I am enmeshed in the ongoing and appropriate debate about PSA and prostate cancer; I chair the National Comprehensive Cancer Network’s Prostate Cancer Treatment Guidelines Committee and sit on the Network’s Prostate Cancer Early Detection Guidelines Committee. Network guidelines (available at www.NCCN.org ) are the most widely used standards for cancer care. These guidelines are updated at least annually and provide patients access to recommendations by panels of experts that include patient advocates, population scientists, urologists, radiation oncologists and medical oncologists.

I concur with Schwitzer that PSA should not be used as a screening test.
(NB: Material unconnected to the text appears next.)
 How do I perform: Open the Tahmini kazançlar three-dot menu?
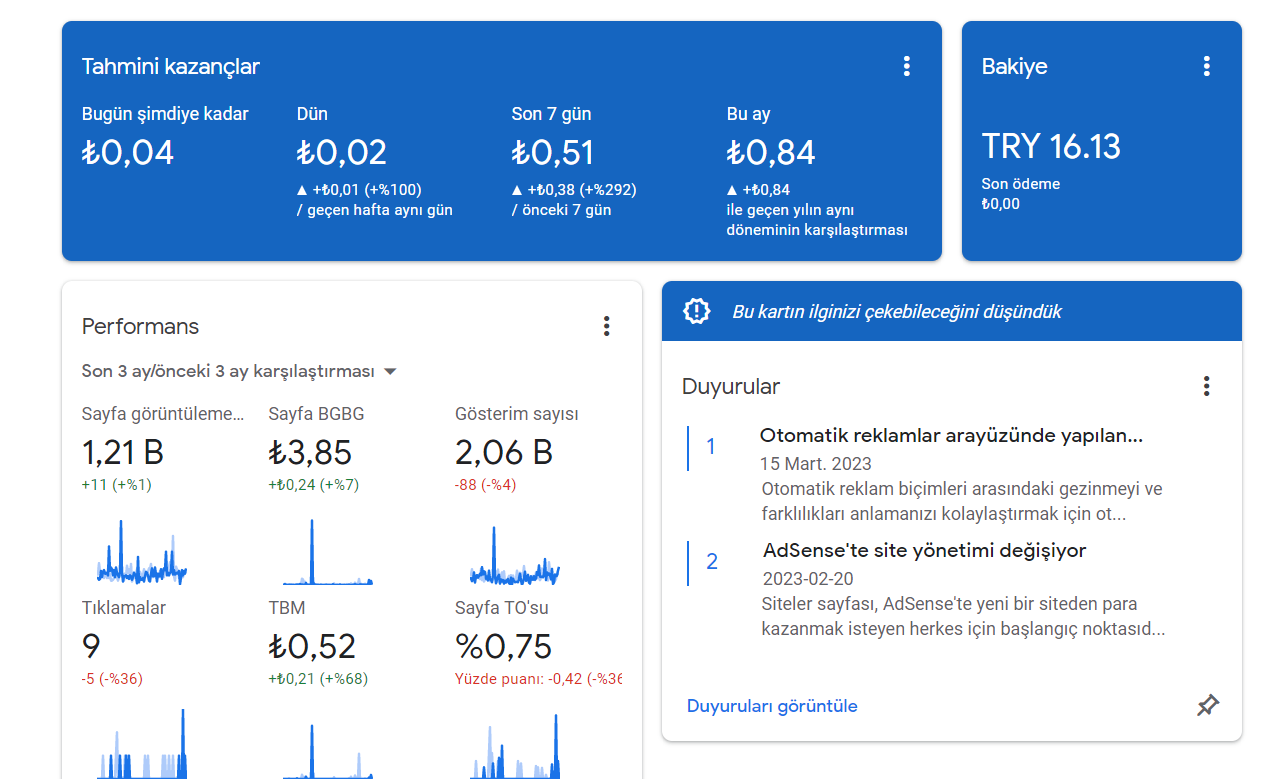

We should use PSA, and it performs best if used, for early detection of prostate cancer in men likely to die from an undiagnosed prostate cancer.

For example, if you’re young and at high risk because you’re African American or have a father or brother with the disease, do not await more large studies. If you’re older, low risk and have a normal PSA, stop getting the test when life expectancy falls to 10 years or less.

I believe younger and healthier men benefit from having prostate cancer diagnosed when curable so they may evaluate all options for treatment including active surveillance. We need not return to the pre-PSA era when most men’s prostate cancers were found when they were incurable.

Men with newly diagnosed prostate cancer who come to Roswell Park are counseled:

1. Don’t panic. Prostate cancer grows slowly and is usually highly curable.

2. Don’t rush into decisions. Every man and every cancer is different.

3. Get a third or fourth opinion if necessary to arrive at a decision that makes you feel good.

Roswell Park also established a High Risk Prostate Cancer Clinic for men who have an elevated PSA and would like a Roswell Park expert to evaluate their results and recommend steps. Most importantly, two-thirds of men with elevated PSA values do not have cancer. Sometimes another biopsy may be necessary but often a simple repeat PSA, elimination of non-cancer conditions that cause PSA elevations or careful discussion of risks and benefits obviate the need for more biopsies.

James L. Mohler, M. D., is associate director for Translational Research; chairman, Department of Urology; and professor of Oncology, Roswell Park Cancer Institute.